In [1]:
%%capture
! pip install rdflib sparqlwrapper
! wget https://www.github.com/AlexGerry/pyrdf2vec-for-graph-embeddings/blob/master/walks/dbpedia_walks_final.txt?raw=true
! wget https://www.github.com/AlexGerry/pyrdf2vec-for-graph-embeddings/blob/master/walks/wikidata_walks_final.txt?raw=true
! mv dbpedia_walks_final.txt?raw=true dbpedia_walks_final.txt
! mv wikidata_walks_final.txt?raw=true wikidata_walks_final.txt

In [2]:
from SPARQLWrapper import SPARQLWrapper, JSON
from multiprocessing.dummy import Pool as ThreadPool
from tqdm import tqdm
from multiprocessing import Process, Manager
from pprint import pprint
import json

In [3]:
#read dbpedia_walks_final
with open('dbpedia_walks_final.txt', 'rt') as f:
  corpus = map(lambda x: x.replace('\n', ''), f.readlines())
  dbpedia_walks = list(map(lambda x: x.split(' '), corpus))

In [4]:
# create only 1 mgr
manager = Manager()
# create dict for dbpedia to wikidata  
dic_dbpedia_to_wikidata = manager.dict()

In [5]:
#function that map dbpedia entity(as dict key) in wikidata entity(as dict value) with same as link
#using sparql query.
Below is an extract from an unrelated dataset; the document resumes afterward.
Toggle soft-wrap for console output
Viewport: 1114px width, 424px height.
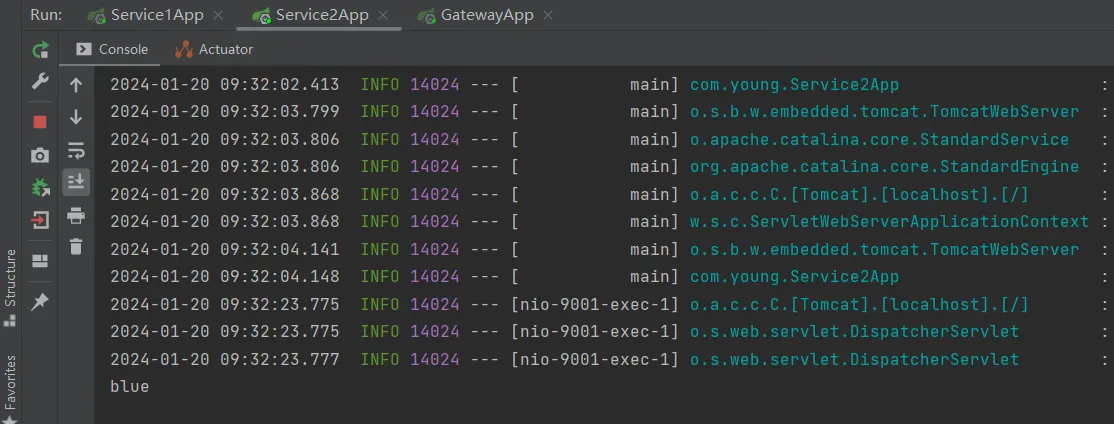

Elements are added in dictionary
#if a dbpedia entity is already in dictionary, the function skips the query. 
def toWikidata(entity: str):
    if entity in dic_dbpedia_to_wikidata:
      return dic_dbpedia_to_wikidata[entity]
    else:
      sparql = SPARQLWrapper("http://dbpedia.org/sparql")
      sparql.setQuery(f"""
          SELECT ?o
          WHERE {{
              <http://dbpedia.org/resource/{entity}> owl:sameAs ?o .
              FILTER(CONTAINS(STR(?o), \"wikidata.org/entity\"))  
              }}
          """)
      sparql.setReturnFormat(JSON)
      results = sparql.query().convert()
      dic_dbpedia_to_wikidata[entity]=[r["o"]["value"] for r in results['results']['bindings']][0]
      return dic_dbpedia_to_wikidata[entity]

In [6]:
def toWikidataWalk(walk: list):
    wikidata_walk = [toWikidata(link) for link in walk]
    return wikidata_walk

In [None]:
# !!cell not necessary, just download data from git with next cell

#thread pool for extract wikidata walks from same as link of dbpedia
with ThreadPool(4) as pool:
  res = list(tqdm(pool.imap(toWikidataWalk, dbpedia_walks), total=len(dbpedia_walks)))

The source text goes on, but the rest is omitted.